In short, proxies are middleware's between clients and servers. A proxy will act as an intermediary for requests from clients seeking resources from other servers. The flow of a client - proxy - server relationship looks something like this:
- A client connects to the proxy server, requesting some service from a destination server
- The proxy server evaluates the request, connects to the destination server and fetches the requested service
- Once received, it then transfers the service back to the client, unaltered.
Apart from that, proxies are also used to:
- increase security
- enhance network performance
- filter network traffic
- block unwanted websites
- bypass geographical restrictions on internet access
What is the definition of ISP proxies?
As we discussed in the introduction, there are mainly three types of proxies. For the first two, the definition is pretty straightforward. Datacenter proxies are proxies that are owned by data centers. Which means that their IP addresses are associated with the datacenter. Residential proxies have the IP address associated with a physical location. Moreover, these IP addresses are registered to a specific individual or organization.
Now when it comes to IPS proxies, there is a bit of a confusion. First of all, ISP stands for Internet Service Provider. And as you can imagine, all residential IPs originate from ISPs. Well, this small aspect partially answers the question. ISP proxies fit somewhere between datacenter and residential proxies.
Most of the time, you’ll find that an ISP proxy is actually a residential proxy, hosted on a datacenter machine. Hence, these proxies inherit advantages from the other two. And the list of benefits include for the most part (but are not limited to):
- IP legitimacy - using a residential IP address lowers the risk of bot detection
- Speed - hosting the proxy on a datacenter server increases the performance of the service
Why use ISP proxies for web scraping?
The use of proxies in web scraping is quite a common need. But before discussing ISP proxies in particular, let me tell you about why proxies are important for scraping. To begin with, let’s define what web scraping is. On a high level, web scraping is accessing a server with the aim of extracting resources. And that is usually done using automated software. Moreover, web scraping typically involves sending a lot of requests to the targeted server in a short period of time.

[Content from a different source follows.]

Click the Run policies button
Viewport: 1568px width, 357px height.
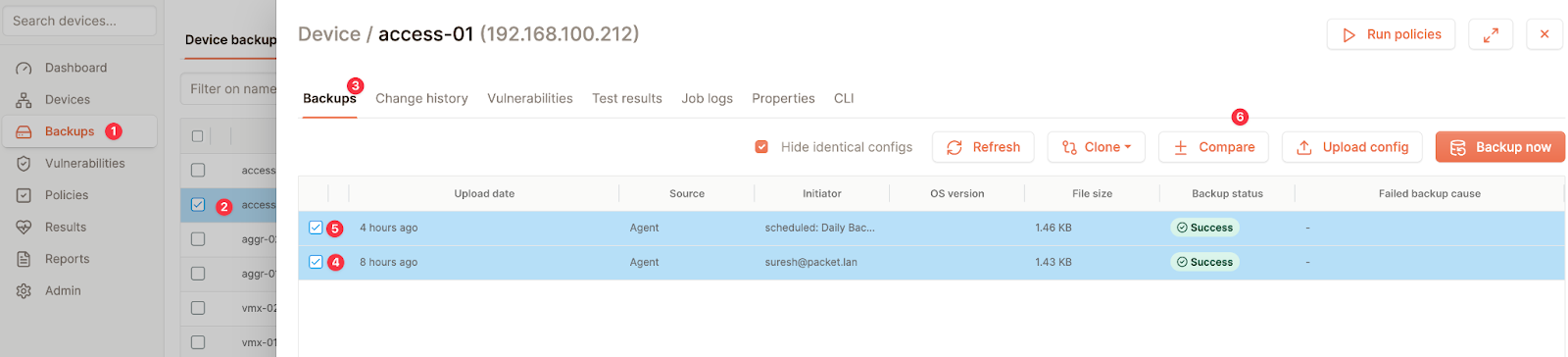pos(1392,34)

As you can imagine, this puts a lot of load on the server. And that is why web platforms are typically not ‘happy’ about scrapers accessing their servers. To prevent access from automated software, these platforms usually use some sort of detection and prevention system. And one of the methods of detection is as basic as it can be: checking the IP address. It’s common sense to think that IP addresses associated with data centers are more likely to host bots.
And I think this answers the question quite well. If we account for the main advantages discussed previously, we’ll have a wider understanding of the answer. We primarily use ISP proxies in web scraping to increase our success rate while maintaining an optimal performance. But that is not it. Let’s explore other scenarios:
#1: Accessing location specific websites
I am sure you’ve come across websites that target visitors from specific locations. In SEO, this concept is known as geo-location specific content. What happens is that websites first check the origin of the client’s IP address. And if it matches their pattern (say it’s a US website targeting US only clients) it will allow the client to connect. If on the other hand the client is from a foreign country, the website will lock its access.
In web scraping, this is a very common scenario. So, as a workaround, we will use proxies from that specific country. You may first want to try out a datacenter proxy. If you still get locked, you can then try ISP proxies, which again, offer a higher success rate.
#2: Sending large numbers of requests
When we want to access many resources on a server, we may put a lot of load on that server. And servers will usually see it as abuse and block the IP address that is sending all these requests. In web scraping, to avoid getting blocked, we would use a rotating system that switches between ISP proxies. This way, the server will ‘think’ there are different residential users accessing it. Hence, the bulk requests won’t get blocked.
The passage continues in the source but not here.